Debugger attached successfully.
Server compiler detected.
JVM version is 25.101-b13

using parallel threads in the new generation.
using thread-local object allocation.
Concurrent Mark-Sweep GC

Heap Configuration:
MinHeapFreeRatio = 40
MaxHeapFreeRatio = 70
MaxHeapSize = 8589934592 (8192.0MB)
NewSize = 348913664 (332.75MB)
MaxNewSize = 348913664 (332.75MB)
OldSize = 8241020928 (7859.25MB)
NewRatio = 2
SurvivorRatio = 8
MetaspaceSize = 21807104 (20.796875MB)
CompressedClassSpaceSize = 1073741824 (1024.0MB)
MaxMetaspaceSize = 17592186044415 MB
G1HeapRegionSize = 0 (0.0MB)

Heap Usage:
New Generation (Eden + 1 Survivor Space):
capacity = 314048512 (299.5MB)
used = 314048496 (299.49998474121094MB)
free = 16 (1.52587890625E-5MB)
99.99999490524573% used
Eden Space:
capacity = 279183360 (266.25MB)
used = 279183360 (266.25MB)
free = 0 (0.0MB)
100.0% used
From Space:
capacity = 34865152 (33.25MB)
used = 34865136 (33.24998474121094MB)
free = 16 (1.52587890625E-5MB)
99.99995410890507% used
To Space:
capacity = 34865152 (33.25MB)
used = 0 (0.0MB)
free = 34865152 (33.25MB)
0.0% used
concurrent mark-sweep generation:
capacity = 8241020928 (7859.25MB)
used = 8241020896 (7859.249969482422MB)
free = 32 (3.0517578125E-5MB)
99.9999996116986% used

15745 interned Strings occupying 2446000 bytes.

Thanks,
Upendra

Thanks,
Upendra

Hi Mark,

Please see the logs. i am unable to send you complete logs due to space constraints of this forum.

Thanks,
Upendra

Hey,

please use gist or other pastebins to put some logs somewhere (also make sure they dont contain sensitive information) - and keep the format as text. Thanks!

--Alex

Thanks Alex for that help.

Please find the log entry here :

Regards,
Upendra

If you read that log, you can spot an out of memory exception. This means you have to restart your node immediately, as the behaviour after such an exception is not specified (you just dont know if everything works or not).
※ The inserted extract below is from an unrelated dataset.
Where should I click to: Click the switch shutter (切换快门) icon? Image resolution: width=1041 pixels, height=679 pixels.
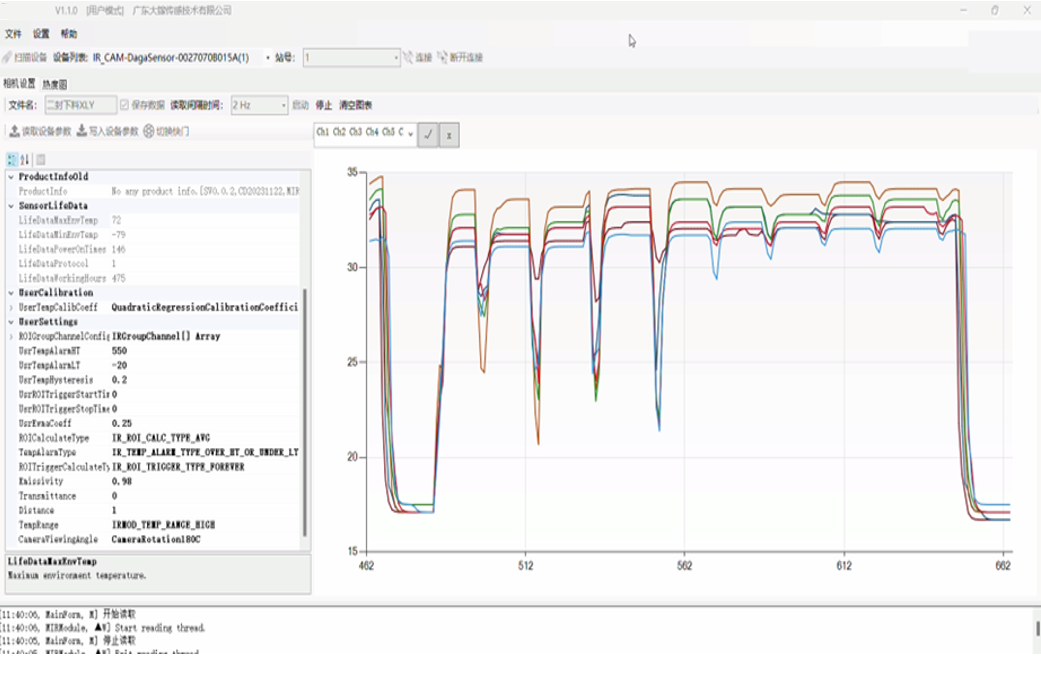(x=148, y=131)
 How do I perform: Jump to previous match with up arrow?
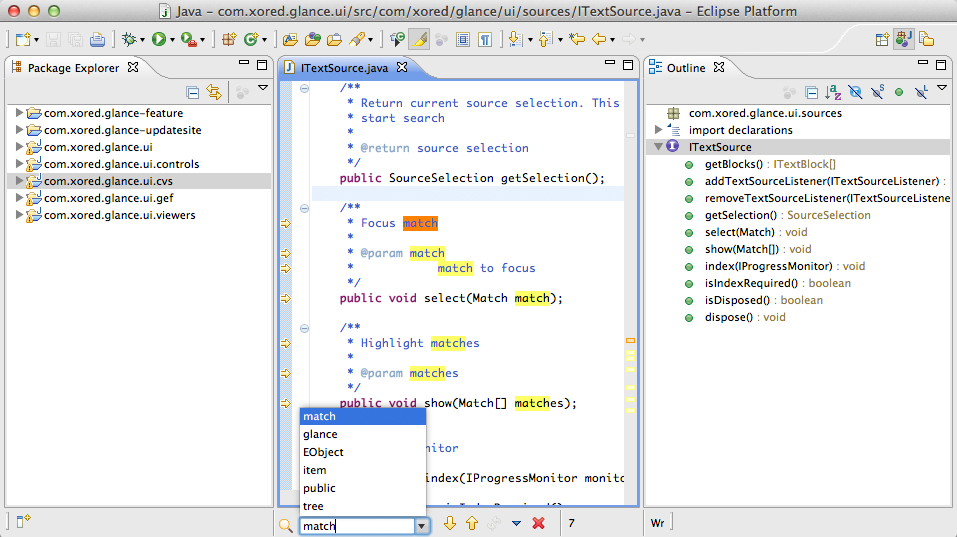coord(471,524)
However in order to prevent those issues in the future, you should find out what triggers this exception. Is it a special query?

You might want to read the following docs regarding to that topic

You can use the cat APIs or monitoring to see if you have continously rising memory usages or spikes which cause this behaviour.

Hope this helps.

--Alex

You should definitely be using Marvel as well.